____ Vorliegender Text

Die Grafik zeigt eine Figur in blauer Arbeitskleidung, er trägt einen schwarzen Schutzhelm mit Visier. Er sitzt vor einem Tisch und bearbeitet mit einem Schweißgerät ein Metallwerkstück. Über der Arbeitsfläche sieht man einen Schlauch mit trichterförmiger Öffnung, der zu einem großen grauen Gehäuse führt, das links neben dem Tisch steht.

Die Freisetzung von Gefahrstoffen bildet ein hohes Gesundheitsrisiko bei Schweißarbeiten

Thermische Füge- und Trennprozesse, z. B. Schweißen, Brennschneiden, Löten, Flammspritzen, Laserschneiden, zählen zu den gebräuchlichsten Arbeitsverfahren nicht nur in der mechanischen Fertigung. Neben vielen technischen und technologischen Vorteilen bergen diese Verfahren aber auch einige Nachteile – denn für die Beschäftigten entstehen bei der Anwendung häufig Gefährdungen.

Eine wesentliche, oft auch sichtbare Gefährdung ist das Freisetzen von Gefahrstoffen. Dazu zählen je nach Verfahren Schweißrauche, Lötrauche, Metalle und deren Verbindungen sowie gasförmige Stoffe. Im Rahmen der Gefährdungsbeurteilung muss ermittelt werden,

  • welche Stoffe bei den schweißtechnischen Tätigkeiten jeweils auftreten,
  • welche stoff- und verfahrensspezifischen Besonderheiten zu berücksichtigen sind und
  • wie Schutzmaßnahmen dem Grad der Gefährdung entsprechend ausgewählt und umgesetzt werden müssen.

Bei der Ermittlung und Bewertung der teilweise komplexen Zusammenhänge unterstützt die aktualisierte Technische Regel für Gefahrstoffe (TRGS) 528 „Schweißtechnische Arbeiten“. Deren Überarbeitung war u. a. deshalb notwendig, weil die letzte Ausgabe der Regel aus dem Jahr 2009 datierte und sie nicht mehr den aktuellen Anforderungen der Gefahrstoffverordnung entsprach.

________
____ Datenteil

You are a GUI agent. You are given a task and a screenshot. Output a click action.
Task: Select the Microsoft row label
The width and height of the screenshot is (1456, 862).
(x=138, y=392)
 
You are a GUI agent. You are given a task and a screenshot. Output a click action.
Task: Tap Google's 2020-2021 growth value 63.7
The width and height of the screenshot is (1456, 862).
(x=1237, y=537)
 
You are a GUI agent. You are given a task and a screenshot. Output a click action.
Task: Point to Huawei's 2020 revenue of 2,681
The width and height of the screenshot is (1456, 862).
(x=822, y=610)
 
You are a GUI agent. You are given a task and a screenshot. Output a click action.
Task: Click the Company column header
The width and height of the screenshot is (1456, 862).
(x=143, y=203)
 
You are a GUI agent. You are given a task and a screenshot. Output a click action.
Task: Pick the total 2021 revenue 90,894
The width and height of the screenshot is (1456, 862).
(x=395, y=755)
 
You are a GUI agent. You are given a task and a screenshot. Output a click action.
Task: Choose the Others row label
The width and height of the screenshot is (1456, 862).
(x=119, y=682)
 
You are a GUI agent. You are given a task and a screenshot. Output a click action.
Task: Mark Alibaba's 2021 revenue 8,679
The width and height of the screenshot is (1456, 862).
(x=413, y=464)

________
____ Datenteil

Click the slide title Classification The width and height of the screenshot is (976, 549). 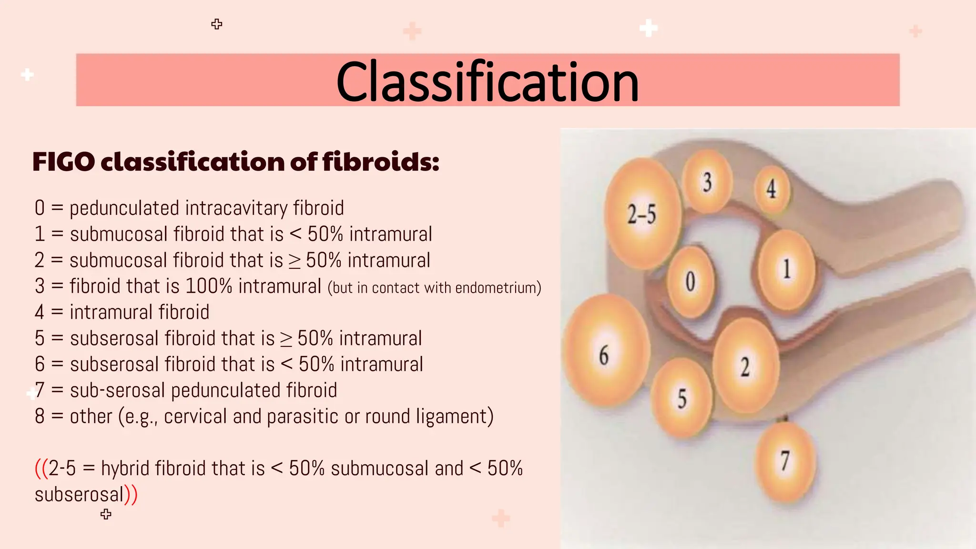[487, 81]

________

Aufgabenstellung - Führe den Text über Gefahrstoffe bei Schweißarbeiten im Anschluss an seinen letzten Satz weiter.

Antwort -
Bei der Aktualisierung waren insbesondere das risikobezogene Maßnahmenkonzept für krebserzeugende Stoffe sowie die inzwischen veröffentlichten neuen, deutlich abgesenkten Grenzwerte zu berücksichtigen. Im Vordergrund stehen hier die Grenzwerte für

  • krebserzeugende Metalle und Verbindungen
  • Mangan und seine Verbindungen und
  • der neue Arbeitsplatzgrenzwert (AGW) für die A-Staubfraktion.

Beurteilung häufig angewendeter Schweißverfahren anhand von Emissionsraten (Zuordnung zu Emissionsgruppen)

Verfahren
(beispielhafte Aufzählung)
Emissionsrate1)
(mg/s)
Emissionsgruppe

UP-Schweißen

< 1

niedrig

Gasschweißen (Autogenverfahren)

< 1

niedrig

WIG

< 1

niedrig

Laserstrahlschweißen ohne Zusatzwerkstoff

1 bis 2

mittel

MIG/MAG (energiearmes Schutzgasschweißen)

1 bis 4

mittel bis hoch

Laserstrahlschweißen mit Zusatzwerkstoff

2 bis 5

hoch

MIG (Massivdraht, Nickel, Nickellegierungen)

2 bis 6

hoch

MIG (Aluminiumwerkstoffe)

0,8 bis 29

niedrig bis sehr hoch

MAG (Massivdraht)

2 bis 12

hoch

LBH

2 bis 22

hoch

MAG (Fülldraht-Schweißen mit Schutzgas)

> 25

hoch bis sehr hoch

MAG (Fülldraht-Schweißen ohne Schutzgas)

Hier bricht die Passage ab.